Brothers set for semi-final clash
Now working as a coach at Dublin’s Clontarf-Westwood facility, Fitzgerald dropped only a total of three games in the first two rounds to enhance his chances of coming away with the top prize tomorrow.
The Surrey native looked on course for a place in the semi-finals when he took the first set thanks to one break of serve but Greystones lad Fitzgerald, a tennis scholarship student at Indiana’s Notre Dame, didn’t drop a game in the second set and subsequently overwhelmed his opponent in the champions’ tie-break to emerge with a 4-6 6-0 10-0 victory after an hour and 28 minutes.
Ironically, 20-year-old Fitzgerald now faces a semi-final joust against his 18-year-old brother Ciarán, who demolished Donnybrook’s Mike Johnston 6-1 6-1 after an hour and 11 minutes.
The other men’s semi-final will be contested by last year’s runner-up Lazare Kukhalashvili, a Dublin-based Georgian native, and No 2 seed John Morrissey. Kukhalashvili accounted for Carlow’s Tommy Murphy 6-1 6-2 after an hour and 15 minutes, and Morrissey, ranked No 30 in the ITF U-18 world rankings this year, overcame fellow Donnybrook club member David O’Hare 6-3 6-2 after an hour and 44 minutes.

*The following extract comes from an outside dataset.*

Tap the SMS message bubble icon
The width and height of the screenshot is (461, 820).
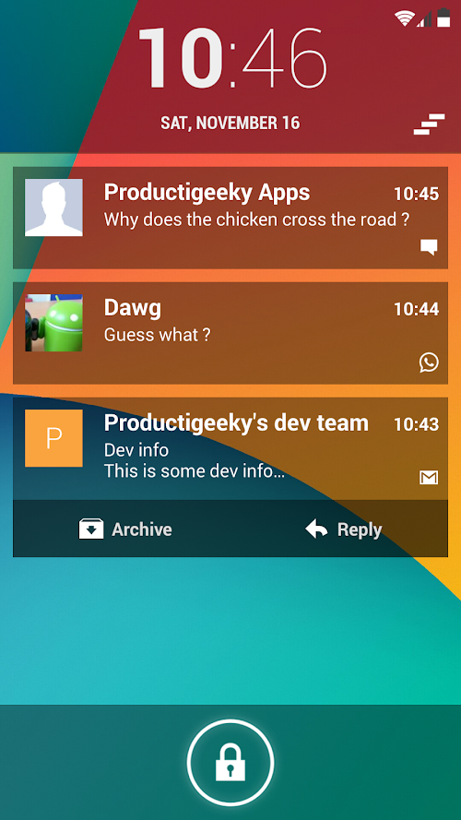pos(429,247)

In the women’s singles quarter-finals, top seed Rachael Dillon maintained her drive for her second Indoors title on the trot, executing a 6-0 6-0 demolition job on Megan McGreevy from the Newcastle, Co Down club after an hour and five minutes.

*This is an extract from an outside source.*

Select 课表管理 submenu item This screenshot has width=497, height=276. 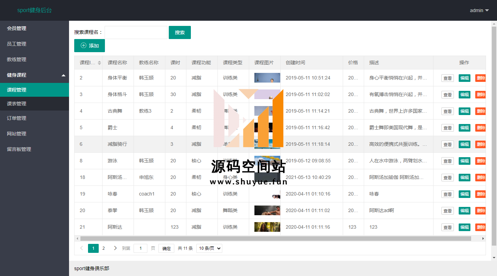pyautogui.click(x=17, y=104)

However, Fed Cup Dillon was upstaged by No 2 seed Sinead Lohan for the distinction of the shortest women’s match of the night, with the Tramore 15-year-old needing only 52 minutes to see off the challenge of Donnybrook’s Alexandra Drummy 6-0 6-1.
In today’s semi-finals, Dillon, a tennis scholarship student in Tennessee, faces Fed Cup teammate Jenny Claffey, a 6-0 6-1 winner over Mount Pleasant’s Susan McRann, with Lohan taking on Naas’s Gráinne O’Neill, who edged Donnybrook’s Alison Clarke 6-2 7-5.